Exploring Various Types of Orbits

An orbit is the curved path that an object like a satellite in space takes around another object due to gravity. In space, there is no air and, therefore, no air friction. Because of this, gravity lets the satellite orbit around Earth with almost no further assistance [2].

For cybersecurity specialists, there will be some requirements to understand the basic terminologies regarding satellites’ cyber safety and exploring their orbits, as the future of this country and its security depend on it.

As of July 2024, there were 6,281 Starlink satellites in orbit, with a potential to reach 42,000 satellites forming a mega constellation [3] (Figure 2).

LEO

LEOs will be the most accessible part of space for a broad range of operators. Even Amazon Web Services and Microsoft’s Azure now provide Ground Station as a Service to enable communication with LEO satellites. LEO will initially host most space-based computing devices, which will require robust cybersecurity measures and controls, making them a primary target for adversaries.

Any space object that exists in an orbit below an altitude of 2,000 km above Earth is considered a LEO (Figure 1). A popular type of LEO satellites is known as “SmallSats,” meaning small satellites [5]. Due to their proximity to Earth, these satellites are extensively utilized for a variety of applications, including telecommunications, Earth observation, and scientific research, leveraging their advantageous low-latency characteristics and enhanced resolution capabilities.

LEOs come in the following wide range of sizes and masses:

• Minisatellite: 100–180 kg
• Microsatellite: 10–100 kg
• Nanosatellite: 1–10 kg
• Picosatellite: 0.01–1 kg
• Femtosatellite: 0.001–0.01 kg

LEO SmallSats’ cybersecurity controls are characterized as CubeSats. They are measured by units of U’s, where 1U is the equivalent of 10 × 10 × 10 cm [6].

MEO

MEO satellites are higher than the 2,000-km altitude and lower than the GEO satellites. They are primarily recognized for supporting regional coverage in global navigation satellite systems. A historical analysis of the progression of these satellites will provide a more nuanced and thorough understanding of their developing and current capabilities.

The United States initiated the deployment of its Global Positioning System (GPS) in early 1978, with the individual satellites designated as Navstar. It was not until 1982 that the Soviet Union launched its own counterpart, the Global Navigation Satellite System (GLONASS). The Chinese system, known as Beidou (meaning “compass”) was introduced later, with its first satellite launched in 2007 [7].
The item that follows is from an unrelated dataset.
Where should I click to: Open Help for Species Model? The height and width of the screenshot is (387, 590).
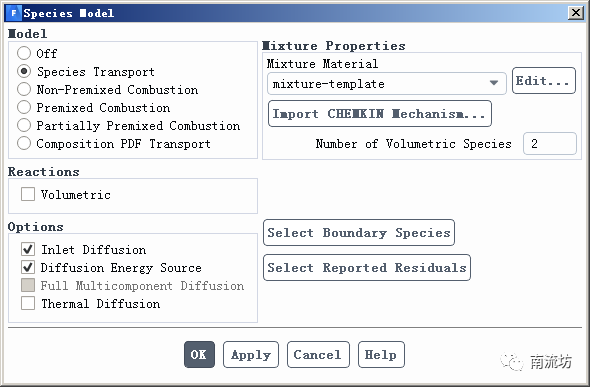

While MEO satellites compare in size to a standard refrigerator or a small car, the size of GEO satellites has significantly evolved since their inception, expanding from a mere few hundred kilograms to over six metric tons today.

GEO

GEO satellites typically range in size from about 1,000 kg (2,200 lb) to over 6,000 kg (13,200 lb) [8]. Their dimensions can vary widely, with some being as large as a car and others as large as a bus. Generally, they have large solar arrays and antennas, which can extend their overall size drastically.

Why Altitude Matters

Satellites traverse earth’s orbit due to the intricate equilibrium between gravitational forces and their orbital velocity. Upon launch, a satellite reaches a precise velocity that permits it to perpetually descend toward Earth while advancing forward, thereby achieving a stable orbit.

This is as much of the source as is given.